Survey of Non-Linear Optimization Modeling Layers in Julia

ccoffrin · March 20, 2022, 3:39pm

I am doing a survey of the NLP modeling layers in Julia to see which might be applicable to the kinds of problems that I regularly solve. I have the following basic requirements of the modeling layer,

Support for non-convex functions for the objective
Support for a system non-convex equality and inequality constraint functions (the equality constraints usually cannot be expressed explicitly as a manifold)
Support for polynomial and transcendental functions (e.g. x^2*y^3,sin(x))
Some kind of automatic differentiation system (so I don’t have to write derivative oracles by hand)

Here is what I found so far (in alphabetical order),

Package	NL Objective	NL Constraints	AD
ADNLPModels
BlackBoxOptim			NA
Convex			NA
ExaModels
JuMP
Manopt
Nonconvex
Optim
Optimization
ProximalAlgorithms

If I have made an error in the characterization of any listed packages corrections are greatly appreciated.

So far, it seems that ADNLPModels, GalacticOptim, JuMP, Nonconvex and Optim are the packages that currently support all of my requirements. However, if you know of some other Julia package that might be able to solve such problems, I would very much like to hear about it.

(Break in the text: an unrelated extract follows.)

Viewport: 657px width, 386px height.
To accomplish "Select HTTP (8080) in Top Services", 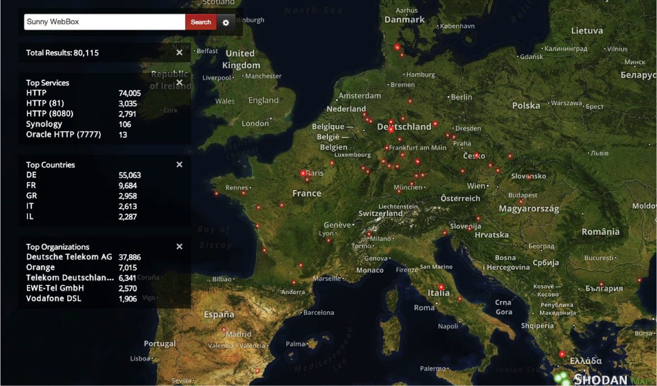I will coord(50,113).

Note: original post has been revised based on info from this discussion.

ChrisRackauckas · March 20, 2022, 4:22pm

You’re missing GalacticOptim.jl which has probably the most coverage via:

https://galacticoptim.sciml.ai/dev/

ChrisRackauckas · March 20, 2022, 4:23pm

And wide AD support:

mohamed82008 · March 20, 2022, 4:53pm

Optim has IPNewton which supports NL constraints Optim.jl

odow · March 20, 2022, 5:51pm

What does global constrained column mean? And why does MOI not support that?

ChrisRackauckas · March 20, 2022, 6:29pm

We haven’t wrapped it yet.

odow · March 20, 2022, 7:10pm

I guess I don’t understand the distinction between global and local. It’s up to the solver to figure that out, not MathOptInterface.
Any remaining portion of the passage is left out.